# [Document segment]
NCERT grounding
NCERT Class XII Biology, Chapter 7 (Human Health and Disease), Section 7.2.6, places auto-immunity inside the larger discussion of acquired immunity. The text is brief but every clause has been mined for PYQs. NCERT first reminds us that memory-based acquired immunity in higher vertebrates rests on the ability to distinguish foreign organisms (pathogens) from self-cells. It then notes two corollaries: higher vertebrates also distinguish foreign molecules, and — critically — that "sometimes, due to genetic and other unknown reasons, the body attacks self-cells", producing what NCERT calls auto-immune disease. NCERT explicitly names rheumatoid arthritis as a prevalent example and, in Section 7.2.7, lists auto-immune disease alongside allergy and organ-transplant rejection as the three abnormal contexts in which the immune system plays a central role.
"Sometimes, due to genetic and other unknown reasons, the body attacks self-cells. This results in damage to the body and is called auto-immune disease. Rheumatoid arthritis… is an auto-immune disease."

# [Record excerpts]
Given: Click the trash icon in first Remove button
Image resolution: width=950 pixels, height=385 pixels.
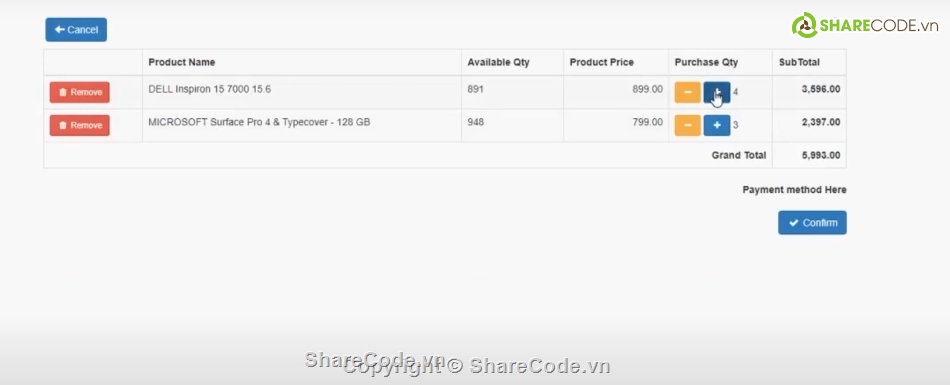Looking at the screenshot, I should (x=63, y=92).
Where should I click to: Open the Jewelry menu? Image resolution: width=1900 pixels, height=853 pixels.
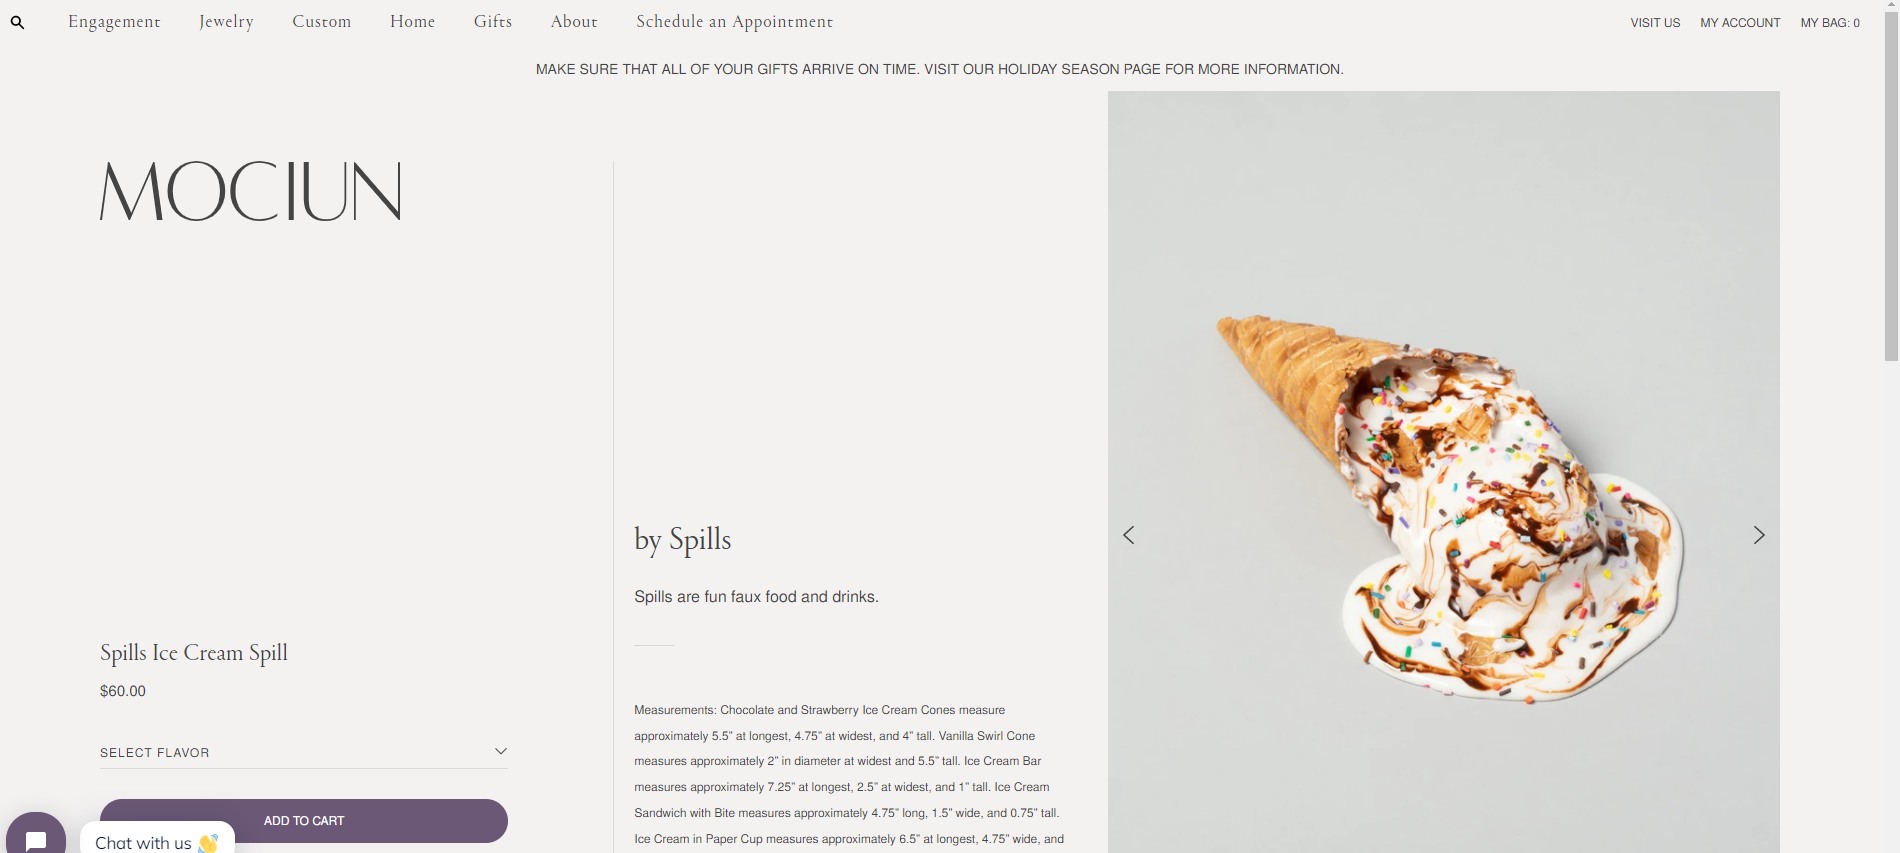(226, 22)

* * *

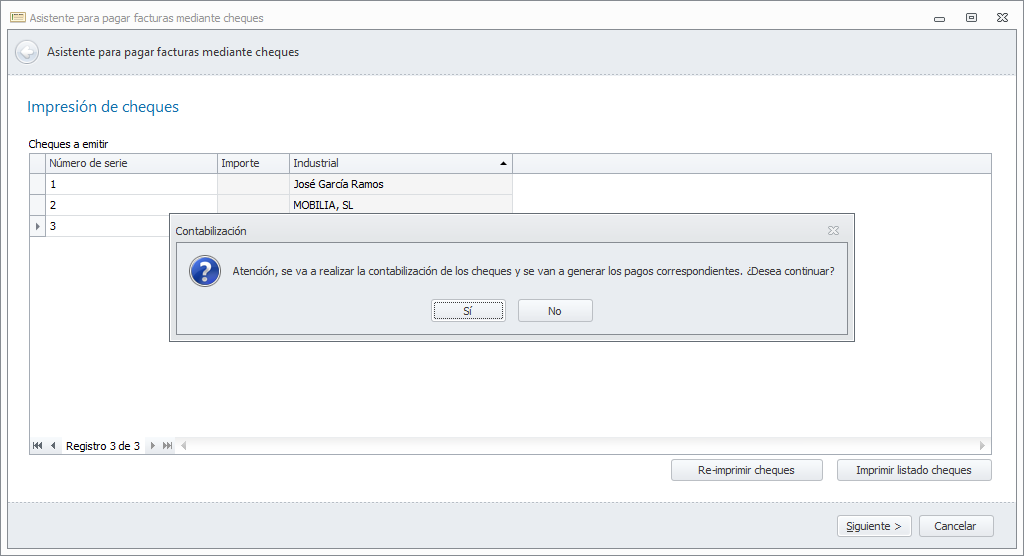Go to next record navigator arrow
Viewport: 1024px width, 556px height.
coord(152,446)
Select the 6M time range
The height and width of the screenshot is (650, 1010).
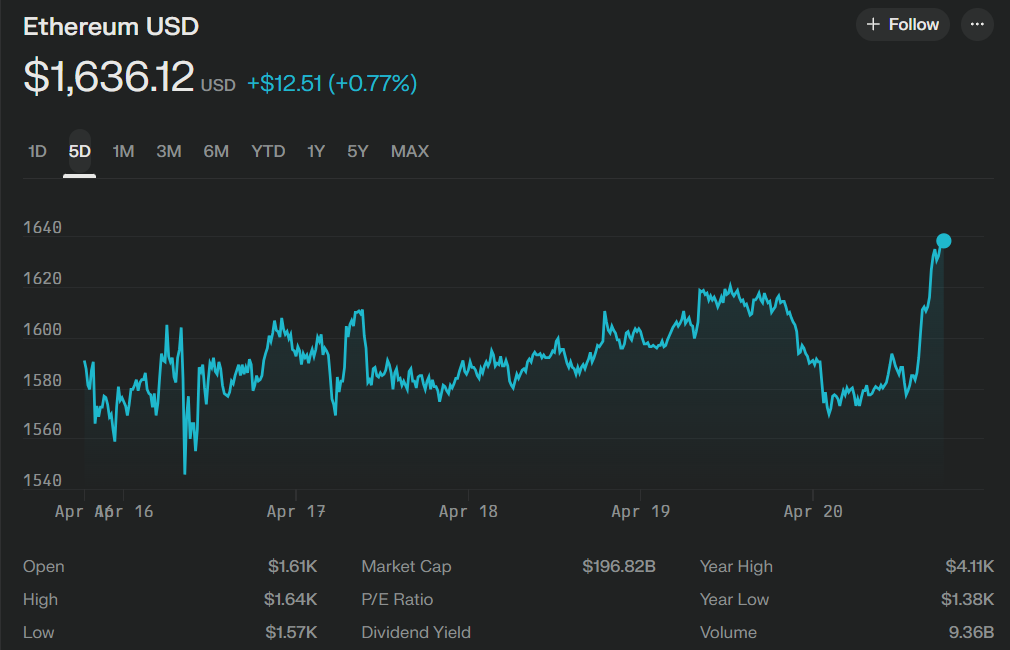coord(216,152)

# [Required action 1]
Change "higher vertebrates" to "advanced vertebrates" in the passage on the NCERT treatment of auto-immunity, giving the part starting with "NCERT grounding" and going on through "a central role.".
# [Required action 2]
Recast the paragraph beginning "NCERT Class XII Biology, Chapter 7" from the passage on the NCERT treatment of auto-immunity as a bulleted list that keeps its main facts.
# [Required action 3]
Continue the passage on the NCERT treatment of auto-immunity from the point where it stops.

# [Expected output 1]
NCERT grounding
NCERT Class XII Biology, Chapter 7 (Human Health and Disease), Section 7.2.6, places auto-immunity inside the larger discussion of acquired immunity. The text is brief but every clause has been mined for PYQs. NCERT first reminds us that memory-based acquired immunity in advanced vertebrates rests on the ability to distinguish foreign organisms (pathogens) from self-cells. It then notes two corollaries: advanced vertebrates also distinguish foreign molecules, and — critically — that "sometimes, due to genetic and other unknown reasons, the body attacks self-cells", producing what NCERT calls auto-immune disease. NCERT explicitly names rheumatoid arthritis as a prevalent example and, in Section 7.2.7, lists auto-immune disease alongside allergy and organ-transplant rejection as the three abnormal contexts in which the immune system plays a central role.

# [Expected output 2]
- Source: NCERT Class XII Biology, Chapter 7 (Human Health and Disease), Section 7.2.6, which treats auto-immunity as part of acquired immunity.
- The text is brief, but every clause has been mined for PYQs.
- Memory-based acquired immunity in higher vertebrates rests on distinguishing foreign organisms (pathogens) from self-cells.
- Higher vertebrates also distinguish foreign molecules.
- Sometimes, due to genetic and other unknown reasons, the body attacks self-cells, producing auto-immune disease.
- Rheumatoid arthritis is named as a prevalent example.
- Section 7.2.7 lists auto-immune disease, allergy and organ-transplant rejection as the three abnormal contexts in which the immune system plays a central role.

# [Expected output 3]
NCERT XII Biology, Section 7.2.6
NIOS Biology, Chapter 31 (Immunobiology — An Introduction), reinforces the same operating definition: the immune system identifies anything "foreign to itself" and acts to neutralize, eliminate or metabolize the foreign entity. Auto-immunity is therefore not a failure of strength but a failure of identification — the same effector machinery, pointed in the wrong direction. For NEET purposes, the entire NCERT passage above is in scope and is the textual seed for nearly every question we will see in the snapshot below.
Auto-immunity — mechanism and disease spectrum
Self/non-self discrimination — the property that fails
The vertebrate adaptive immune system carries roughly 1011 T- and B-lymphocyte clones, each bearing a unique antigen receptor. During lymphocyte development, clones whose receptors bind strongly to self-antigens are deleted (central tolerance in thymus and bone marrow) or anergised in the periphery (peripheral tolerance). The surviving repertoire is, in principle, blind to self and reactive only to non-self. Auto-immunity is the breakdown of this filter: a self-reactive clone escapes deletion, is activated, expands, and directs antibodies or cytotoxic T-cells against the patient's own tissues.
NCERT keeps the cause deliberately vague — "genetic and other unknown reasons" — and NEET keys directly off that wording. The two best-validated triggers are HLA-linked genetic susceptibility (certain MHC alleles present self-peptides in a more inflammatory way) and molecular mimicry, in which a microbial epitope so closely resembles a self-epitope that a normal anti-pathogen response cross-reacts with host tissue. Both end in the same place: a self-antigen is treated as foreign.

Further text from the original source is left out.